October 3ᵈ 16ʰ 45’ _c_ Leonis (whose right ascension was 162° 2’ 15’ and declination 7° 24’ 0" north) followed the Comet 1° 12’ 55" in right ascension, and was 56’ 40" more northerly. Hence the Comet’s right ascension was 160° 49’ 20" and its declination 6° 27’ 20" north.
October 4ᵈ 17ʰ 0’ _d_ Leonis (whose right ascension was 162° 0’ 15" and declination 4° 54’ 57" north) preceded the Comet 40’ 15” in right ascension, and was more southerly 20’ 53". Hence the Comet’s right ascension was 162° 40’ 30" and its declination 5° 15’ 50" north.
October 7ᵈ 16ʰ 54’ the 79th Leonis in the British Catalogue (whose right ascension was 167° 53’ 37" and declination 2° 44’ 15" north) followed the Comet 13’ 0" in right ascension, and was more northerly 38’ 35". Hence the Comet’s right ascension was 167° 40’ 37" and its declination 2° 5’ 40" north.

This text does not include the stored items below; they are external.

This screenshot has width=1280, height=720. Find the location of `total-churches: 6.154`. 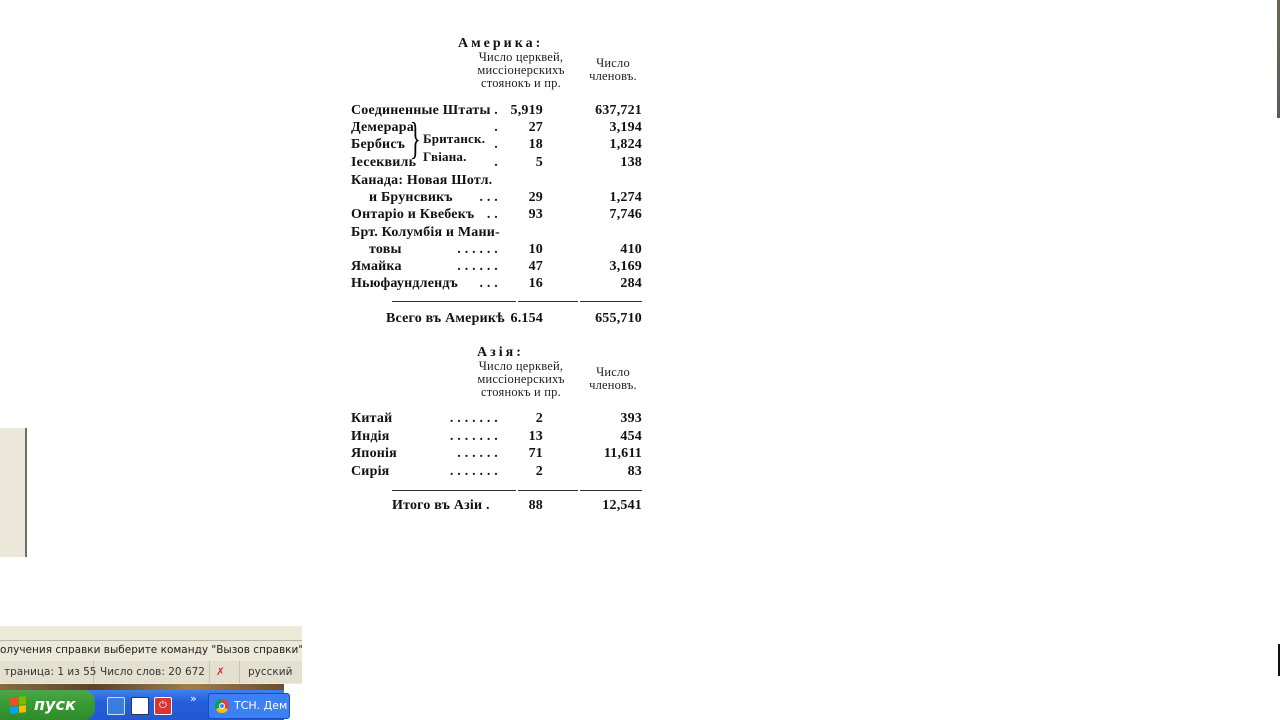

total-churches: 6.154 is located at coordinates (526, 318).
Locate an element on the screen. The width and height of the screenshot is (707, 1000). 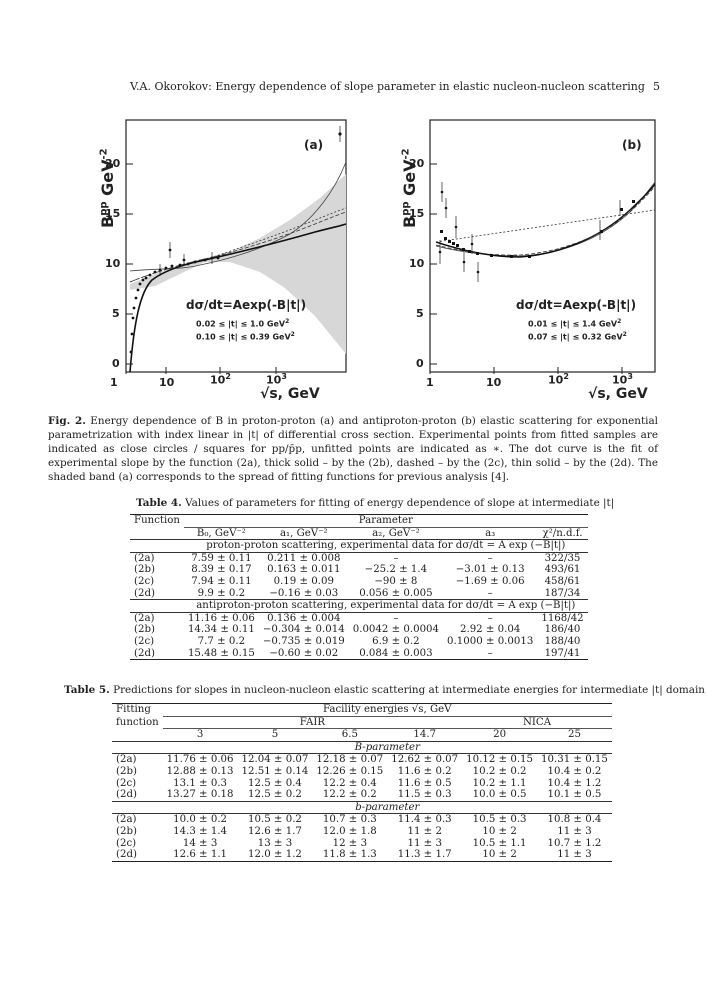
table-cell: 0.211 ± 0.008 is located at coordinates (304, 558).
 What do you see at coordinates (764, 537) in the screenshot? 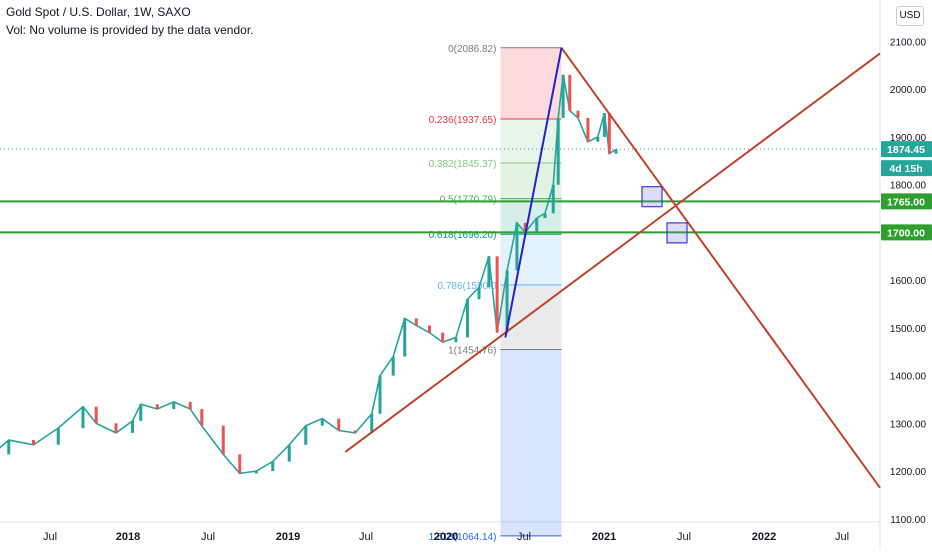
I see `x-tick-label: 2022` at bounding box center [764, 537].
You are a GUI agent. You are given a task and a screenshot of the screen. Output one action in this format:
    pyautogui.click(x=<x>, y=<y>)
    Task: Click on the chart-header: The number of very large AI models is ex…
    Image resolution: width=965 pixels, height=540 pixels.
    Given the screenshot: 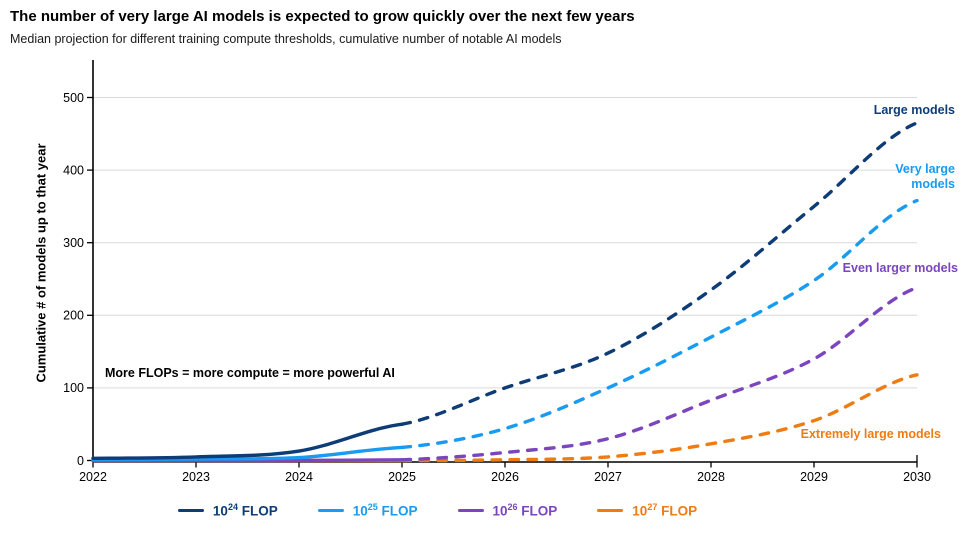 What is the action you would take?
    pyautogui.click(x=480, y=28)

October 8ᵈ 16ʰ 53’ the Comet preceded _v_ Leonis 1° 53’ 30" in right ascension, and was 37’ 20" more northerly. The right ascension of this star was 171° 7’ 45" and its declination 0° 30’ 55" north; therefore the Comet’s right ascension was 169° 14’ 15" and its declination 1° 8’ 15" north.

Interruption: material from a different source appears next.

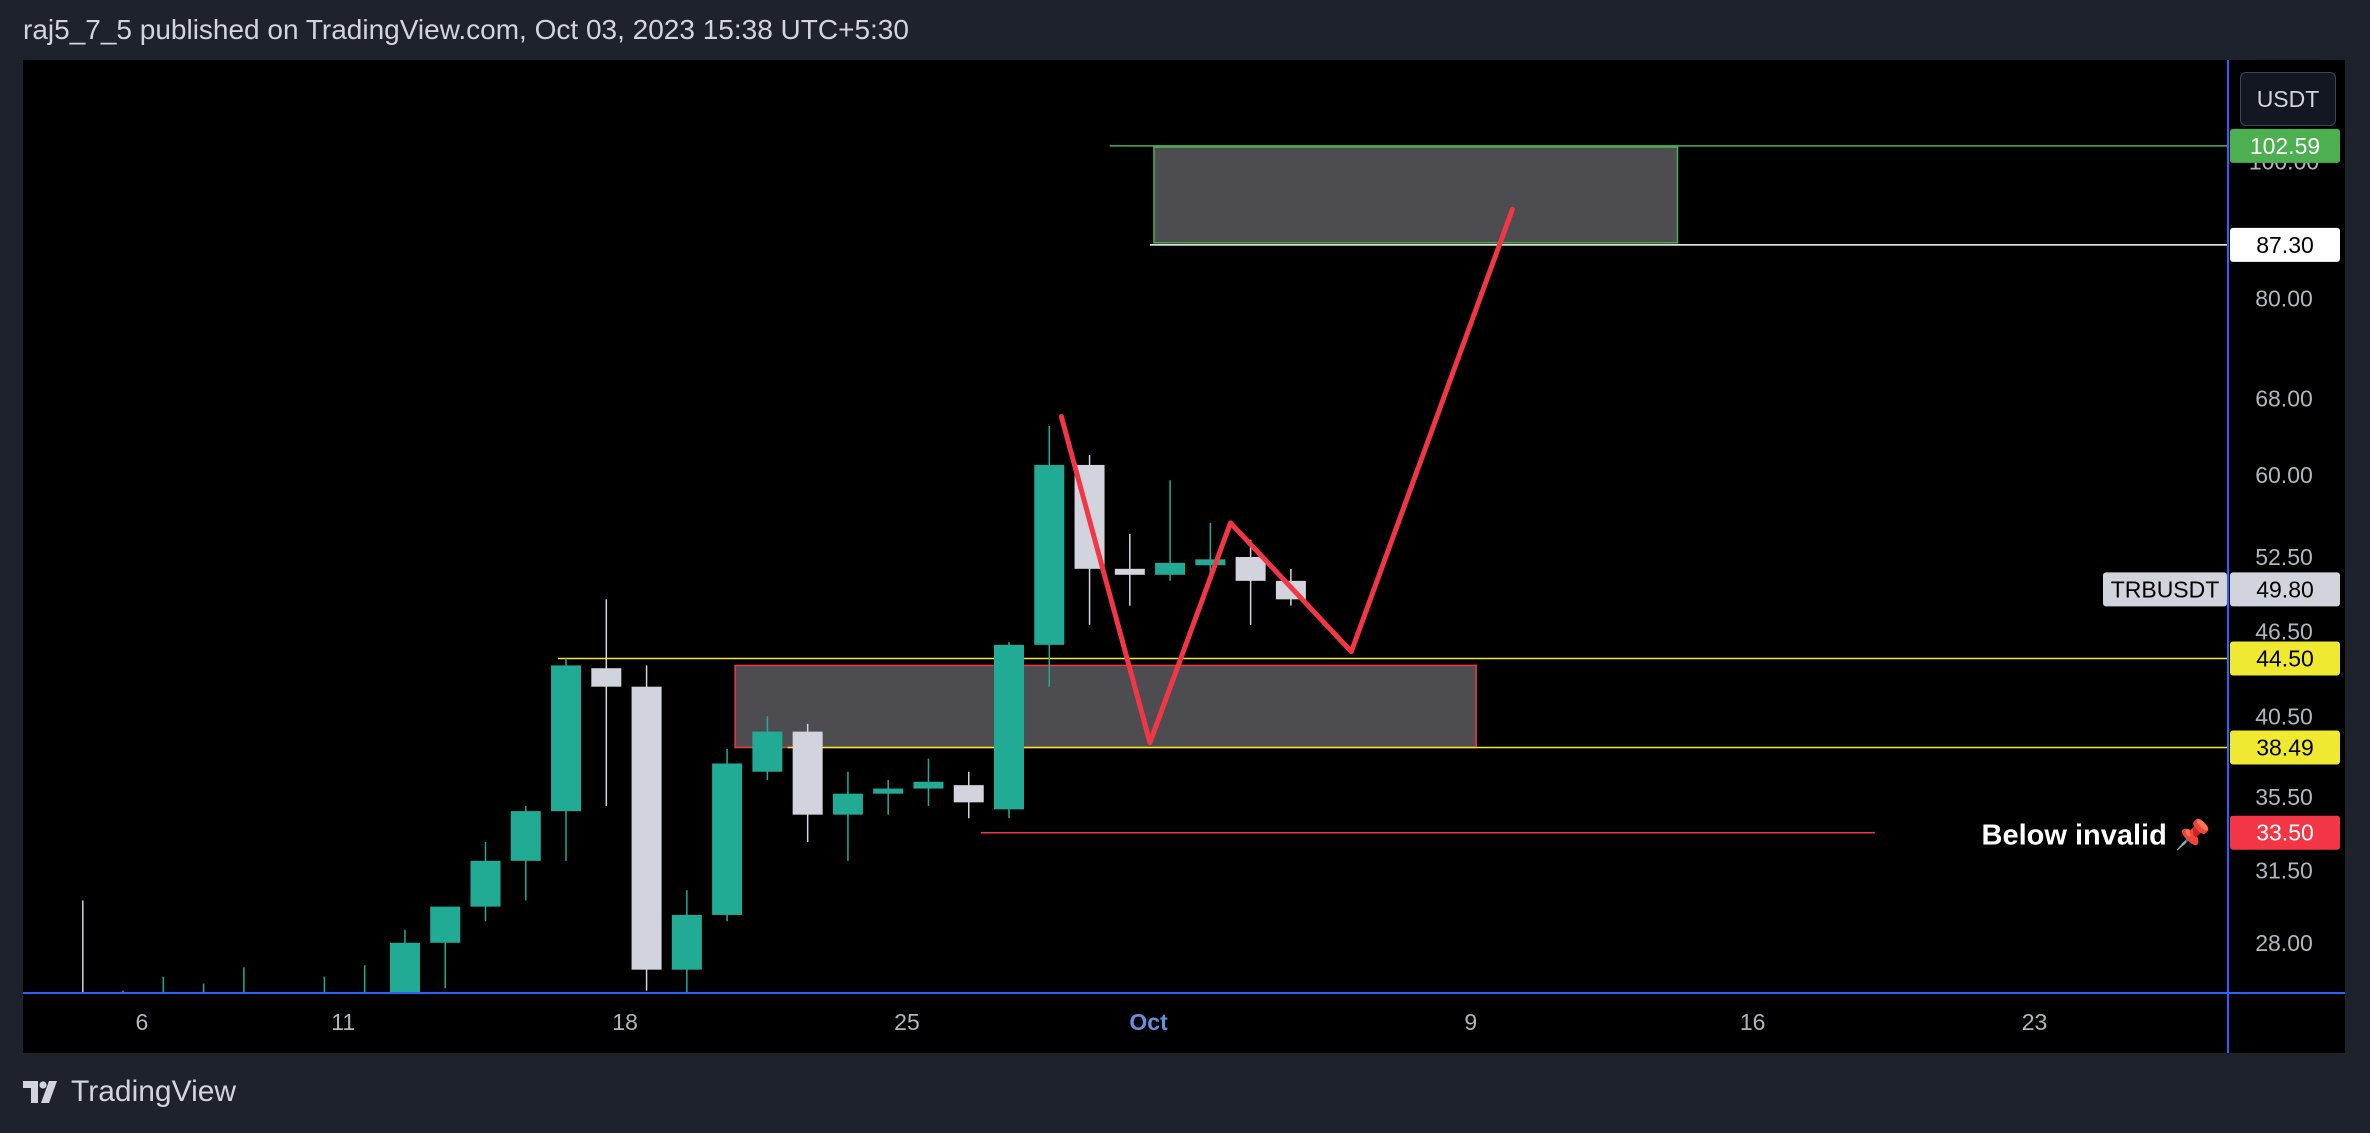 Image resolution: width=2370 pixels, height=1133 pixels. I want to click on symbol-label-box, so click(2165, 590).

October 11ᵈ 16ʰ 52’ the Comet followed _v_ Leonis 2° 33’ 30" in right ascension, and appeared 1° 55’ 5" more southerly; but it being near the horizon, the difference of right ascension must have been contracted by refraction about 1’ 5", and the difference of declination about 1’ 30": so that the corrected right ascension of the Comet was 173° 42’ 20" and its declination 1° 25’ 40" south.
Immediately after this observation a fog arose, which prevented me from repeating it; and several mornings following proving hazy or cloudy, I could not see the Comet again till October 18th, about an hour and a quarter before sun-rising; when the twilight being strong, and the Comet low, it appeared very faint. However, I was unwilling to omit the opportunity of determining its place, as near as I could, by a single observation, in the following manner.
At 6ʰ 59’ 54" ½ sidereal time, I observed the passage of the Comet over the perpendicular wire of my equatorial Sector; then leaving the instrument in the same position till the next evening, I observed, that at 22ʰ 8’ 15" sidereal time, the 17th star of Eridanus in the British Catalogue passed over the same wire (or horary circle) 9’ 30" more southerly than the Comet. And at 23ʰ 45’ 36" sidereal time the star marked _b_ in Eridanus passed, 19’ 55" more northerly than the Comet.